**What is being asked**
Scan the records for the string "computer", then copy each line that has it.
Recorded information Block Start
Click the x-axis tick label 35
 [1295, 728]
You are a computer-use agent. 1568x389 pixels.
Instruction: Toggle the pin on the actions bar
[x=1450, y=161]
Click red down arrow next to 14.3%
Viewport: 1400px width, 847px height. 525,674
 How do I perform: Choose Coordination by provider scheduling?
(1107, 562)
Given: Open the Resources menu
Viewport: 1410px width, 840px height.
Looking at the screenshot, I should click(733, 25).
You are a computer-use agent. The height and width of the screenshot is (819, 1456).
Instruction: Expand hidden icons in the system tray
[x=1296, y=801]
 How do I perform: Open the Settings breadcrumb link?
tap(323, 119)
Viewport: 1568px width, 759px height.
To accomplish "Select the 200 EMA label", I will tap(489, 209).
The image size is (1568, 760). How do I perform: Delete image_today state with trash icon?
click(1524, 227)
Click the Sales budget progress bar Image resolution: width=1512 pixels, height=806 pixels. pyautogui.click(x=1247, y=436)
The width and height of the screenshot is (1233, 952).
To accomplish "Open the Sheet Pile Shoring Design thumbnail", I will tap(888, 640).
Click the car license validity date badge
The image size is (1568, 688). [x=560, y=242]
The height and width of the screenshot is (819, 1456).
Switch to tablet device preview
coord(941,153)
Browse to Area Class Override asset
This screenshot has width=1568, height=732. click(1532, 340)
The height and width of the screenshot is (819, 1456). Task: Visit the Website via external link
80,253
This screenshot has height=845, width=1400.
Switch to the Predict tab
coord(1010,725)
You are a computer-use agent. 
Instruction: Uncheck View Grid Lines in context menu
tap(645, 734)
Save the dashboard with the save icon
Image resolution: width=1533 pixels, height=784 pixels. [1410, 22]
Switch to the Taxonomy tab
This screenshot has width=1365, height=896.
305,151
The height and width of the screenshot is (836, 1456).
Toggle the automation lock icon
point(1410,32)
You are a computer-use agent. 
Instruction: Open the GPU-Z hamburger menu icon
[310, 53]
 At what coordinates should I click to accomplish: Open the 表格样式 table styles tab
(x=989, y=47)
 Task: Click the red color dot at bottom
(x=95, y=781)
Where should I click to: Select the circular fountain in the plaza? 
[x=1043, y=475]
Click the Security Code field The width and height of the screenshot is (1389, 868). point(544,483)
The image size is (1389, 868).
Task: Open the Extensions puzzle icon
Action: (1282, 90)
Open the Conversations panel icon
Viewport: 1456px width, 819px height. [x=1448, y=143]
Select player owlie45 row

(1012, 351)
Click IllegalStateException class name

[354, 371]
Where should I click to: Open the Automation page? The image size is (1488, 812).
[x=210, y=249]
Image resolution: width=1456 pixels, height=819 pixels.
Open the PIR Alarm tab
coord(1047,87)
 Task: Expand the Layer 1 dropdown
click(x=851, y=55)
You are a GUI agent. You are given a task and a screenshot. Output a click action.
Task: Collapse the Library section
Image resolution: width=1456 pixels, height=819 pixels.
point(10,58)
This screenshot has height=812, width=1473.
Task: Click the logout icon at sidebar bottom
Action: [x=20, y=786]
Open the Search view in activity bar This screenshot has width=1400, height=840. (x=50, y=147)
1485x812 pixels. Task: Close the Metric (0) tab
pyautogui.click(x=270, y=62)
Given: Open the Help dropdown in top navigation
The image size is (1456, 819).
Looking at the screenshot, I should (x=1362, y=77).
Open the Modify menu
Recorded information Block End
**Result**
You are a computer-use agent. 1568x389 pixels.
You are a computer-use agent. The height and width of the screenshot is (819, 1456).
You are a computer-use agent. 
You are a computer-use agent. 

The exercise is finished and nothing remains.